出来れば否定して欲しいと思ってだったけど、流石にそれは希望が過ぎたらしい。

だって私が見ても解るもん。あれはあの人数を連れて行くんだって。


「で、どうすんの、リュナド」

「どうって・・・はぁ・・・んー・・・」


アスバちゃんの疑問に対し、リュナドさんは少し悩む様子を見せている。

出来ればこの人数はどうにかして欲しいけど・・・あ、でも引き受けたの私だ。

あ、あうぅ・・・。


「彼らは我が領の優秀な兵士です。今回の依頼で目的地に到着する前に、錬金術師殿に何か有っては困りますからな。彼らを護衛として上手く使ってやって下さい。食料と水も用意させておりますので、その辺りはご心配なく」


私が項垂れていると領主がやって来て、にこやかにそう言って来た。

その笑顔を曇らせる様な事は私には言えず、ただ口を噤むしかない。

だって私が頷いたんだし・・・ここでやっぱり嫌は私の我が儘だもん・・・。

でも移動する程度に護衛とかいらないんだけどなぁ。


「・・・彼らはこの依頼の為の護衛、という認識で宜しいか、領主殿」


ただそこで、リュナドさんが何か難しい顔で領主に訊ね始める。

領主は彼の言葉に少し片眉を上げた後、またにこやかな顔に戻って口を開いた。


「ああ、その認識で構わない」

「では依頼の間は、彼女の指示に従って貰う、という事は了承して頂けますね?」

「基本的には護衛対象に従う事は命令している」

「・・・ではその命令の権限を私に置くようにして頂きたい。彼女は軍隊の指示などはした事が無い。だがこれでも私は領地で特殊部隊の指揮権限を持っている。この依頼が終わるまでの間、事を円滑に進める為に一時的に彼らの上官としての立場を頂きたい。宜しいか」

「成程、指示に従わない可能性を考えての確認か。良いだろう。ただし魔獣討伐までだ」

「了解した。では魔獣討伐までの間、貴方の兵士を正式に借り受ける。ただ急な話で書類は用意していないでしょう。お互いに同意をしたという簡易念書の用意を」

「良いだろう。おい、紙とペンを持って来い!」


リュナドさんの言葉ににっこりと笑う領主。兵士達はその成り行きを見守っている。

ただ少し気になるのが、アスバちゃんが物凄く気に食わなさそうな顔をしている事だろうか。

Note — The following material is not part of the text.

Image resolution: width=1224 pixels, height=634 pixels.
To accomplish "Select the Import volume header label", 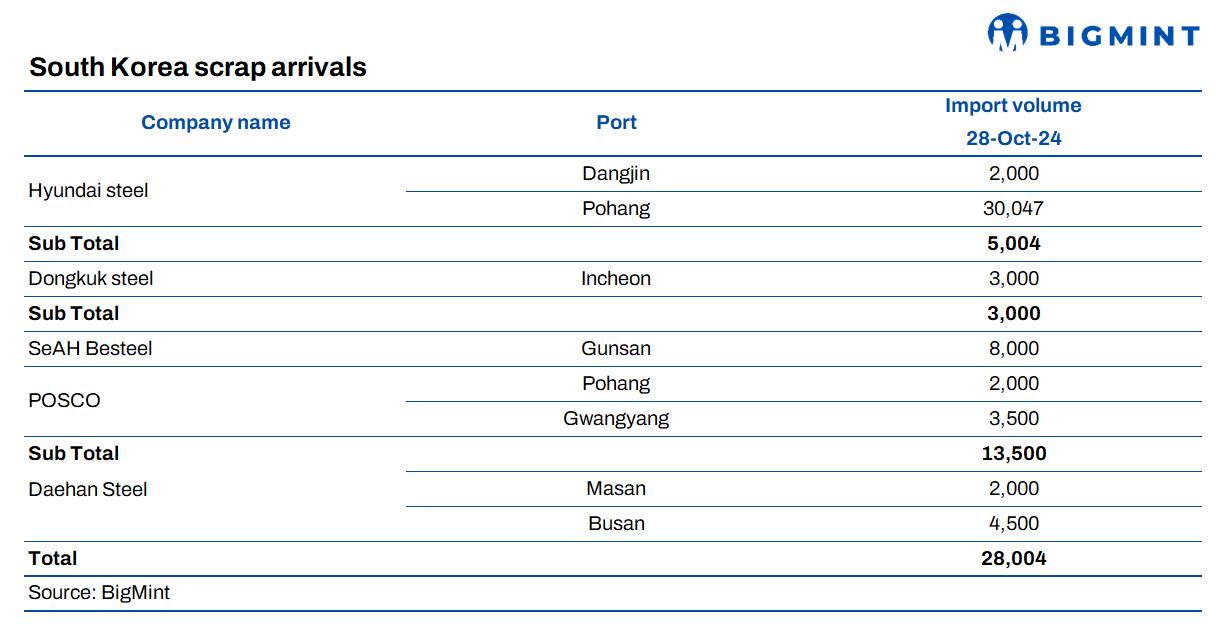I will coord(1013,105).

「・・・リュナド、どういうつもり。本気であんなの連れて行くの?」

「行くしかないだろ・・・面倒だけどな・・・」


あう、やっぱり連れて行かないと駄目なのか・・・。

項垂れているうちに使用人が紙とペンを持って来て、領主とリュナドさんが書き込み始める。

最後にリュナドさんが書いた内容を確認をすると、その紙を懐に仕舞い込んだ。

私はその間邪魔をしない様に手を放していたのだけど、再びつかむ前に彼は移動を始めた。

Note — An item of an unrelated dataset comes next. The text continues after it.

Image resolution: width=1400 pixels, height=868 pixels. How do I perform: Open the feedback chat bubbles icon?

「兵士諸君、これで私はこの部隊の指揮権限を正式に頂いた事になる。魔獣討伐までの間だが、私は諸君らの指揮官だ。上官だ。短い付き合いではあるが宜しく頼む」

「「「「「「「「「「はっ!」」」」」」」」」」


隠れる所が無いのでアスバちゃんの背後に隠れたけど、全然隠れられられずに固まってしまう。

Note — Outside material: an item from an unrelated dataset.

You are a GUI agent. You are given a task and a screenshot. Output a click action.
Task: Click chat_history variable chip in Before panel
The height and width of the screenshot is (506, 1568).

このままでは怖過ぎるので、意識を意図的に内に向けて感覚を鈍くさせる。


「あいつ、何考えてんのかしら・・・」


アスバちゃんがボソッと呟いたので視線を下げたけど、私には何も応える事が出来ない。

そのまま暫く俯いてリュナドさんを待っていると、唐突に領主の大声が聞こえて顔を上げる。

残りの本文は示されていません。